I read these threads and despair. Childcare was expensive twenty plus years ago when my DS was small but now it’s astronomical, so I can see why so many mums don’t go back to work. My DH wasn’t a sharer of money and I sussed out pretty quickly that I would be paddling my own canoe , sad but true and our marriage has now broken down . I slogged my guts out working full time, juggling sickness , ageing family , travel and professional qualifications . Yes it’s paying dividends now as I have a successful career and I’m financially independent , but it wasn’t easy.
Not being married in the UK renders women Bert vulnerable once kids come along and so many men will sell their kids down the river without a second thought. Depressing.

StarDolphins · 04/12/2022 22:26

I’ve always been financially independent - I’ve also always had low paid jobs too but I’ve done without to ensure I have savings. I had it drilled into me as a child to always save & never, ever leave yourself vulnerable. Imagine wanting desperately to get away from someone but can’t because you can’t afford to. It would be my worst nightmare.

I would also never live with anyone unless I was on the deeds.

Awrite · 04/12/2022 22:27

As long as I am fit I will always work full time.

I have brought dd (and ds) to be the same.

Being financially independent means freedom.

I suspect growing up poor, watching my Mum struggle with her mental health and then flourish when she returned to work helped to instill such a work ethic.

unsync · 04/12/2022 22:30

Males need educating about not being abusive.

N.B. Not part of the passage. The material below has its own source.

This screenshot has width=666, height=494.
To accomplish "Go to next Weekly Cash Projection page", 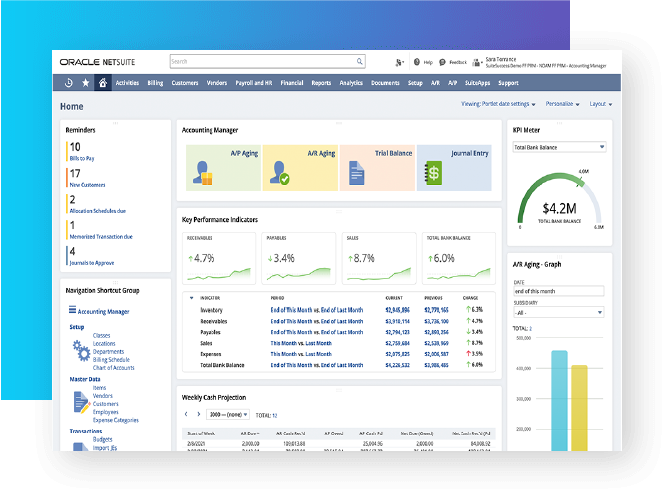I will (201, 414).
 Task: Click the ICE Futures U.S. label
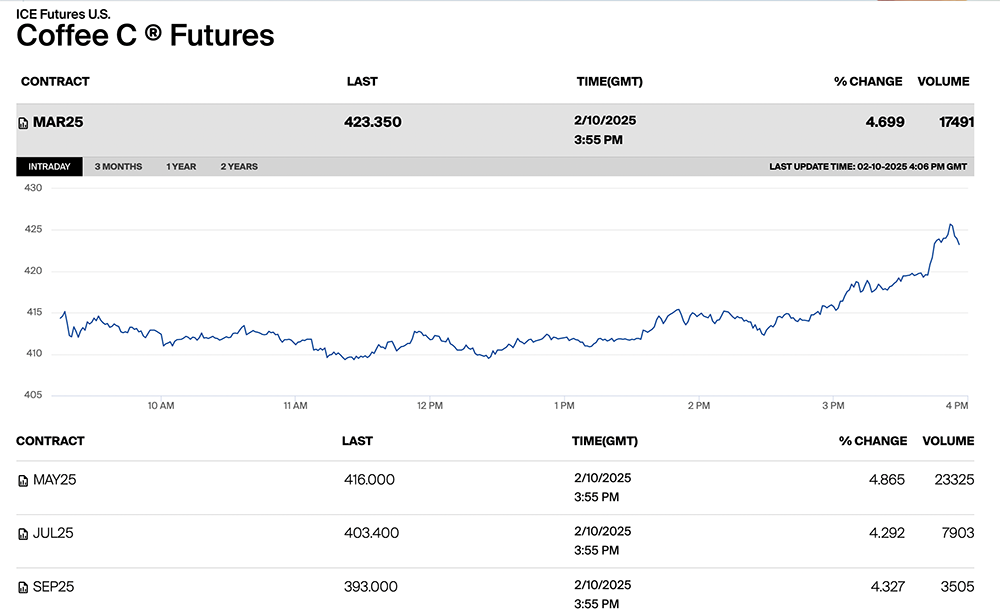63,13
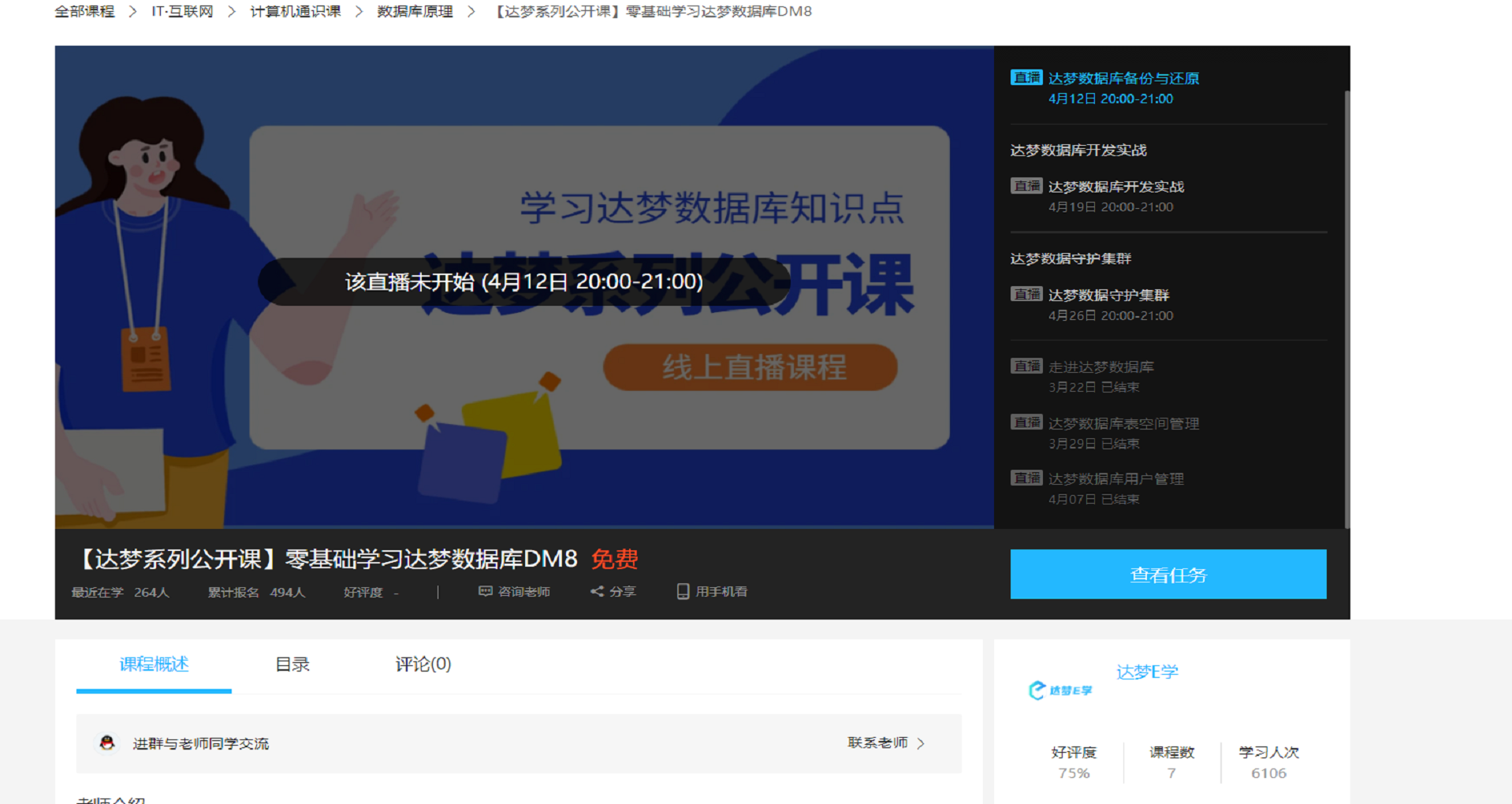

Womencanlift · 04/12/2022 22:33

My mum has never been in an abusive relationship of any sort but she still managed to pass on to my sister and I two “rules to live by” that I will always respect her for:

  1. If a man lifts a hand to you, even once, you leave
  2. Always stay financially independent

Working in financial services I see why number 2 is more important than people think. I would never have just a joint account, bills yes but my salary gets paid into my account and then my contribution to the household gets paid and not the other way around

It always makes my shudder when I see threads from women saying they have no access to an independent source of money

Thepeopleversuswork · 04/12/2022 22:39

Two things would go a long way towards eliminating this:

  1. For marriage to be decontaminated of the religious/moral/romantic nonsense which clouds women's approach to it. It still stuns me how so many people I know (and I'm educated and from a fairly comfortable background) thought you get married because you love someone and you want a sign of fidelity. At root, marriage is insurance to protect the weaker partner in the marriage (usually, though not always, the woman) against periods when they are not working. It's essential if you want to take any significant time off work to raise children. Other than that its basically redundant and is an actively bad idea if the woman is wealthier. The fact that women want to get married because they think it will stop a man cheating on them, or because they want to wear a frilly white dress or worry about floral arrangements is just ludicrously antiquated and backwards and its time we educated girls about what it means, properly and without the Disney nonsense.
  2. Proper subsidised childcare which would enable women to be able to go back to work to support themselves (when ready) after having children. It's just a really bad idea to rely on another adult for money for a significant period of your life. Yes its fine for a few years when your children are very young (see point 1) but you can't have any real control if you're dependent on a man for money indefinitely. Even marriage isn't a guarantee against financial abuse. If it were affordable for women to work it would lift a large amount of them out of financial dependency and poverty.
FurElsie · 04/12/2022 22:41

One major difference in UK is that marriage/cohabitation laws need updating. In Australia (I don't know if it's the same in other countries) if you live together for 3 years (I think) you have the same rights as if you are married.

Spectre8 · 04/12/2022 22:43

Myabe parents can take some responsibility for teaching their children these things instead.

bluejelly · 04/12/2022 22:46

It's not just financial education, it's feminism full stop (which includes not ever leaving yourself financially vulnerable in a relationship.)